The Chamber Inc. offers courses to help women in business
There's excitement to be found in starting a small business ... and trepidation.
To reinforce the former and minimize the latter, The Chamber Inc., located in Wexford, is offering another set of courses to assist women who have become entrepreneurs.
The chamber's Women in Business University program was launched in 2011.
“This fills business niches not being offered elsewhere,” Susan Balla, executive director of the chamber. said.
“Business owners were asking for it, and this focuses on the nouveau women business owners.”
Level I of the year-long program is designed for the 2- to 5-year-old business with an average annual revenue of $100,000 to $250,000.
After six-months of classroom instruction on marketing, finances, networking and sales, a four-month mentoring program is featured with one-on-one coaching.
Level II is designed for the women business owner in the second stage of business growth, after 3 to 7 years of operation, with an annual revenue of $250,000.
Class topics will include goal setting, business strategy, building strategic partnerships, human resource compliance and work/life balance.
Classroom instruction will be followed by several months of working with an individual business coach.
The cost for either level is $250.
In 2011, 35 business owners attended the initial luncheon, where the program was explained and the opportunity to apply was presented.
Candidates were selected for the Level I course, which began in January of this year.
Members of the class included franchise owners, Terry Anderson, of College Nannies and Tutors; and Nicki McGee of Sincerely Yogurt.
Both businesses are located in Wexford.
“This business spoke to me,” said Anderson of her new career in the educational sector after being downsized from her work in banking and finance.
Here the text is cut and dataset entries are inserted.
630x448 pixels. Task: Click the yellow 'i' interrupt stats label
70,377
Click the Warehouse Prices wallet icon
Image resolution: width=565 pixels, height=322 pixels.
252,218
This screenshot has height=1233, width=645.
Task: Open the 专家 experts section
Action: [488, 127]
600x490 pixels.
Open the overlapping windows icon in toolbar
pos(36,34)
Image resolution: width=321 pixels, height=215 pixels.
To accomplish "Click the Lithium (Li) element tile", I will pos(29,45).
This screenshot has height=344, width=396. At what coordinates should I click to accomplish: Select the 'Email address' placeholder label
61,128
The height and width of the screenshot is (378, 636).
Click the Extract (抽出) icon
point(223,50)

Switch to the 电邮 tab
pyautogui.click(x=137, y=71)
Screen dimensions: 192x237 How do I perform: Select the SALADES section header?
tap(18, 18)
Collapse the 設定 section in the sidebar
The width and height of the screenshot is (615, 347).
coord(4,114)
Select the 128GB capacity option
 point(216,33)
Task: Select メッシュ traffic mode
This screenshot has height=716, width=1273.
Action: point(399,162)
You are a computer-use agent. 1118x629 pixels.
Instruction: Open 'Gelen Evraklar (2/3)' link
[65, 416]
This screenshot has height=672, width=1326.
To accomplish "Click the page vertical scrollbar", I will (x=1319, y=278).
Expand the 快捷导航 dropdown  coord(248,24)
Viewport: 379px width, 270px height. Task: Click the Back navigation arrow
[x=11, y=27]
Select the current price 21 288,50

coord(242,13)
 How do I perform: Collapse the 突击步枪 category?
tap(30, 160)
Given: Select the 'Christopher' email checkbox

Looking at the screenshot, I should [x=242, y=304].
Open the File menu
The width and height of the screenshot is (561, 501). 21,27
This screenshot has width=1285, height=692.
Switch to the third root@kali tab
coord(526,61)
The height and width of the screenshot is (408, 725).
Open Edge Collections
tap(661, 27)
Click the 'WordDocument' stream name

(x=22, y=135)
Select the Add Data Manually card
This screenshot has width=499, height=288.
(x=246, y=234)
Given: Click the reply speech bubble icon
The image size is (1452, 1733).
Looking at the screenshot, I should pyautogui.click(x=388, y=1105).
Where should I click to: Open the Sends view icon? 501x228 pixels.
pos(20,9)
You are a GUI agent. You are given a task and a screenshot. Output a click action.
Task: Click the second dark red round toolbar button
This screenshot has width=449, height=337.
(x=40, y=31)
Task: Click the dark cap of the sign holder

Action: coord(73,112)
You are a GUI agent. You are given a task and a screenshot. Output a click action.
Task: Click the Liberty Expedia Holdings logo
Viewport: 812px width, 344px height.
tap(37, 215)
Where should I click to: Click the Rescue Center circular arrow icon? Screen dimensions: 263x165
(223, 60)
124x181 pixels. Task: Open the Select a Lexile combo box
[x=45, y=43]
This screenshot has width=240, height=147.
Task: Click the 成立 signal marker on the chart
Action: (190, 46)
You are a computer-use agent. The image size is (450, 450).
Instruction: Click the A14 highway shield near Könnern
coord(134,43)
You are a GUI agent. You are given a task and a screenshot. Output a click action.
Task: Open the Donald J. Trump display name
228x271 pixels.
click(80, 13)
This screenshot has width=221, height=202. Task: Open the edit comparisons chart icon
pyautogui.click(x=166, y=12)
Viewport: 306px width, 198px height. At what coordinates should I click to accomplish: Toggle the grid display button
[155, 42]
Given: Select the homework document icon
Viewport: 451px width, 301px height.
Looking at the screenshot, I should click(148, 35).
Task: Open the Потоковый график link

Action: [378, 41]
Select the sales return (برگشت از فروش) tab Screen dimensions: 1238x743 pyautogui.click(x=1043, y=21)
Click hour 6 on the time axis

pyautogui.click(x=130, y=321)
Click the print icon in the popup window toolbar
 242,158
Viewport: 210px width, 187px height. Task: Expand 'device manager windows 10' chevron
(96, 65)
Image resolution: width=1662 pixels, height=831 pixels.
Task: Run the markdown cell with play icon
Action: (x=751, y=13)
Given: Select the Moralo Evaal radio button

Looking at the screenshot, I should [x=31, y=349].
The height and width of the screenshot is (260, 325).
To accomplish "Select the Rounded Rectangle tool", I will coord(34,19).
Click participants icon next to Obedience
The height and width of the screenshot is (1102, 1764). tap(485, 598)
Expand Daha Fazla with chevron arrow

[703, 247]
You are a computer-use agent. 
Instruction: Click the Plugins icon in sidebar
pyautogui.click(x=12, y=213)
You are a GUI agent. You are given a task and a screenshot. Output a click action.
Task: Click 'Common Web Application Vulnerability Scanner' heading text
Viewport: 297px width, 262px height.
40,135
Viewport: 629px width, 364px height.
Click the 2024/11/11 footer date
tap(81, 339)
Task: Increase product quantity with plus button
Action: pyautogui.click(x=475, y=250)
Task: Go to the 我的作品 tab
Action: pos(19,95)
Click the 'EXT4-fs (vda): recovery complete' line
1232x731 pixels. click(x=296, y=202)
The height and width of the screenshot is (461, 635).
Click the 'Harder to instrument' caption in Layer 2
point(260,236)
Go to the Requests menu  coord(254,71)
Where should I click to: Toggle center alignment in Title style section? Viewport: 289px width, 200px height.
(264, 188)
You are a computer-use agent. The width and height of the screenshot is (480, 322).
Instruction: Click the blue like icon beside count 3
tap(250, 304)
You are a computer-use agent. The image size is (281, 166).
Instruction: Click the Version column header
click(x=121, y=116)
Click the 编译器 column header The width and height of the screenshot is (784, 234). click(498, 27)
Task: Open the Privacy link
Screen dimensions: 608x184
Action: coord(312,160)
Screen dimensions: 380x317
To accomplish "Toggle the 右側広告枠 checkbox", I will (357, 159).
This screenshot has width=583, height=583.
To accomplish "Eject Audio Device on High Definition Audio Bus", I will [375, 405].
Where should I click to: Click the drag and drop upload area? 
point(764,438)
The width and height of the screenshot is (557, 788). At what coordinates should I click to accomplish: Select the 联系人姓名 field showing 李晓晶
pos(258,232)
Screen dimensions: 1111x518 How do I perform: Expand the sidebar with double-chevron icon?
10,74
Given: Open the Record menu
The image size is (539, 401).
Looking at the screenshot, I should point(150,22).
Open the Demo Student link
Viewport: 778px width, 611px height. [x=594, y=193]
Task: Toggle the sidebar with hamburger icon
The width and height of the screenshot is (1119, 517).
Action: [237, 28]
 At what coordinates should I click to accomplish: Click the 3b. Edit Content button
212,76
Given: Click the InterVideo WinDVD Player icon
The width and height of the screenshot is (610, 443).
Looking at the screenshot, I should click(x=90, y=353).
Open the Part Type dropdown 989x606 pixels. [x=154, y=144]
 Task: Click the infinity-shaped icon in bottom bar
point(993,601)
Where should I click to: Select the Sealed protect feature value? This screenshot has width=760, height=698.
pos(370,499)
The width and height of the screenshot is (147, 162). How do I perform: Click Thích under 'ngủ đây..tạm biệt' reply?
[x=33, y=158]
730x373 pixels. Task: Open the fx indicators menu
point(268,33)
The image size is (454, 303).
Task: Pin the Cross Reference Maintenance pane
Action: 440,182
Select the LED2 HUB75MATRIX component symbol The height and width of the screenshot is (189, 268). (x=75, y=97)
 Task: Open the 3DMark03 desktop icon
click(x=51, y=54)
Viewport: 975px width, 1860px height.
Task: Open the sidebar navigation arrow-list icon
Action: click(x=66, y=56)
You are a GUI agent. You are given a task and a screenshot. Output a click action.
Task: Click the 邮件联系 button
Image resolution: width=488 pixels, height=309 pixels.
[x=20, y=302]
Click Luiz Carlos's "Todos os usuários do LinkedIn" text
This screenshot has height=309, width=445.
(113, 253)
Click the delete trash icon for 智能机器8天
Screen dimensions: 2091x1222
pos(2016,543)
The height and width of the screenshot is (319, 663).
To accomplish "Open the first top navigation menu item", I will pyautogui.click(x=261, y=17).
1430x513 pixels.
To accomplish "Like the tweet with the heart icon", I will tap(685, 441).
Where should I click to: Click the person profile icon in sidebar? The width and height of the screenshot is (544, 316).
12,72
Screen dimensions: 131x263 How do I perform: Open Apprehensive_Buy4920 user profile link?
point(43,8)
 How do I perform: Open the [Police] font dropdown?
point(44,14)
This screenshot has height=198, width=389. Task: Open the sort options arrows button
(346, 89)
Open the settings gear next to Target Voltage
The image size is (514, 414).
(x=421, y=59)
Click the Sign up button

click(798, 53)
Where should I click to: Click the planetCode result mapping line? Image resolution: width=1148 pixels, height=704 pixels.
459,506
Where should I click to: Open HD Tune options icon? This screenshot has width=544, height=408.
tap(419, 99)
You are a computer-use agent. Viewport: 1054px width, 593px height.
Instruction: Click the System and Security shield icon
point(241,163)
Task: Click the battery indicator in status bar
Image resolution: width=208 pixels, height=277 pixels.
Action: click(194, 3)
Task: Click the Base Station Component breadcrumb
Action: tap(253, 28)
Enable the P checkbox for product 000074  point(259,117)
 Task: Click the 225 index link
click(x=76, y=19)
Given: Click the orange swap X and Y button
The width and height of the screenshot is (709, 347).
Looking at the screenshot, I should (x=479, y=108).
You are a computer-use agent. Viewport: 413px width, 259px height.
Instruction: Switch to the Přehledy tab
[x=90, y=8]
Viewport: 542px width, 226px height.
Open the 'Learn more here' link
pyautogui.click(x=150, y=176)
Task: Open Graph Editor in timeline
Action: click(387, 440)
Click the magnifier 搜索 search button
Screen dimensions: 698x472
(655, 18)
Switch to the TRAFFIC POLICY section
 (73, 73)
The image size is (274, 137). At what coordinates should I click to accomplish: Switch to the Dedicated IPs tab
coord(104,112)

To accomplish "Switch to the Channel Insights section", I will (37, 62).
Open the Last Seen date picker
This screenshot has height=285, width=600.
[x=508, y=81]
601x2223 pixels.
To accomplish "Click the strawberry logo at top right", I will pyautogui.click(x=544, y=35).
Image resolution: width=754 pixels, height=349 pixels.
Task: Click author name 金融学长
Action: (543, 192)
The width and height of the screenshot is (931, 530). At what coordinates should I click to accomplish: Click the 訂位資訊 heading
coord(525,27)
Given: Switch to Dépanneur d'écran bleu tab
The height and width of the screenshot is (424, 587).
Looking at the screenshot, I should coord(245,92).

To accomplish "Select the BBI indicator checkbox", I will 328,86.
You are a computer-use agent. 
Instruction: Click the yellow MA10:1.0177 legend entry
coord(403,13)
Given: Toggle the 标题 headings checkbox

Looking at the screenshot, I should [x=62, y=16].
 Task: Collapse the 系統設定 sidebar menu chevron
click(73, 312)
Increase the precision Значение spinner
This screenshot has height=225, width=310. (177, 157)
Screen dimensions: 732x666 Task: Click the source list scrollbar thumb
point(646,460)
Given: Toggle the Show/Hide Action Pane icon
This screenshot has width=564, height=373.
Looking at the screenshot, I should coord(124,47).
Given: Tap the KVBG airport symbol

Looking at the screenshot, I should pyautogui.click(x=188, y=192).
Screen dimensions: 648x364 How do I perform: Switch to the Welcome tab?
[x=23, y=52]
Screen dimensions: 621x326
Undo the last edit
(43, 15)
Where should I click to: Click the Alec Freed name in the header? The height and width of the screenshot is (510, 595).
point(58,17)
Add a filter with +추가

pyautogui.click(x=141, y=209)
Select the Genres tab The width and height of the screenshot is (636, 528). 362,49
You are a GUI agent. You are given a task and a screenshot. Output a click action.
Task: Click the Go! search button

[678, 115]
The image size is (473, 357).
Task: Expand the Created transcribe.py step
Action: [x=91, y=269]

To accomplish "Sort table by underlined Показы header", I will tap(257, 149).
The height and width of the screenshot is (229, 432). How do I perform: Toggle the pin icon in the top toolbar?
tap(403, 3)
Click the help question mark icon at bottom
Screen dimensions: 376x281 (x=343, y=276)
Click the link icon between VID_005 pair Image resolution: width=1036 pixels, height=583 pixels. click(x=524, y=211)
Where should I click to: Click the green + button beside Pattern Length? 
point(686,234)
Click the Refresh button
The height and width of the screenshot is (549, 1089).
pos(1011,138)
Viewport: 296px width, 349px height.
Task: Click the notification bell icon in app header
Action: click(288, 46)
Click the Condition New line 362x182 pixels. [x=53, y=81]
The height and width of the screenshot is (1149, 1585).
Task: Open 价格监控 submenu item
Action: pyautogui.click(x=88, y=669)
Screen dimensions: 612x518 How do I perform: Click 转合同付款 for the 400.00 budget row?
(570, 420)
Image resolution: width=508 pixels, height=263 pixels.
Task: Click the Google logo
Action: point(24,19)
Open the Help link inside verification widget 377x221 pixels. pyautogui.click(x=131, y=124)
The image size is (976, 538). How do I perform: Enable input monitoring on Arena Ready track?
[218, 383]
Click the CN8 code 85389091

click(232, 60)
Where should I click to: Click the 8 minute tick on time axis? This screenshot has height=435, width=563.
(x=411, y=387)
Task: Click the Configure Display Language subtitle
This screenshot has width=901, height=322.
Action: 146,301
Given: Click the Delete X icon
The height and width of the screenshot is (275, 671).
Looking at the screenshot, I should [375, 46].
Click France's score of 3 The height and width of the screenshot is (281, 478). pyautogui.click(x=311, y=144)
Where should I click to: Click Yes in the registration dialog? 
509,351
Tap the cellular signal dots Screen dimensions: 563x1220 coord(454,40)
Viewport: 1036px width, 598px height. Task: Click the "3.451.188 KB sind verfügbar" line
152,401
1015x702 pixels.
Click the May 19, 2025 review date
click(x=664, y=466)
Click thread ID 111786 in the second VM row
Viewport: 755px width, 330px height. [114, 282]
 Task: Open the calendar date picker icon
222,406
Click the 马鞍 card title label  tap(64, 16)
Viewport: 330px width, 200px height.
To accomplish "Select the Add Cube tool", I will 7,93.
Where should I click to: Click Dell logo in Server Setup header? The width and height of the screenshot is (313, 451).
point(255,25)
“This one tripped my trigger.”
With 20 months in business and 20 to 25 nannies now in her ranks, she's enjoying the less stressful days compared to her former corporate life.
Much of the information explored during class time was familiar to her, but the four or five months spent with the business coach were invaluable.
“We talked about everything and anything to do with business,” Anderson said.
As they discussed business development and sales, she thought strategically.
In class, she found the mix of perspectives helpful.
While they shared their “troubles and tribulations,” she learned that “perseverance is most important.”
“We reinforced each other,” she said.
“It was a collaborative and nurturing environment.”
Nicki McGee celebrated the one-year anniversary of Sincerely Yogurt, her first business in the Pine Tree Shoppes.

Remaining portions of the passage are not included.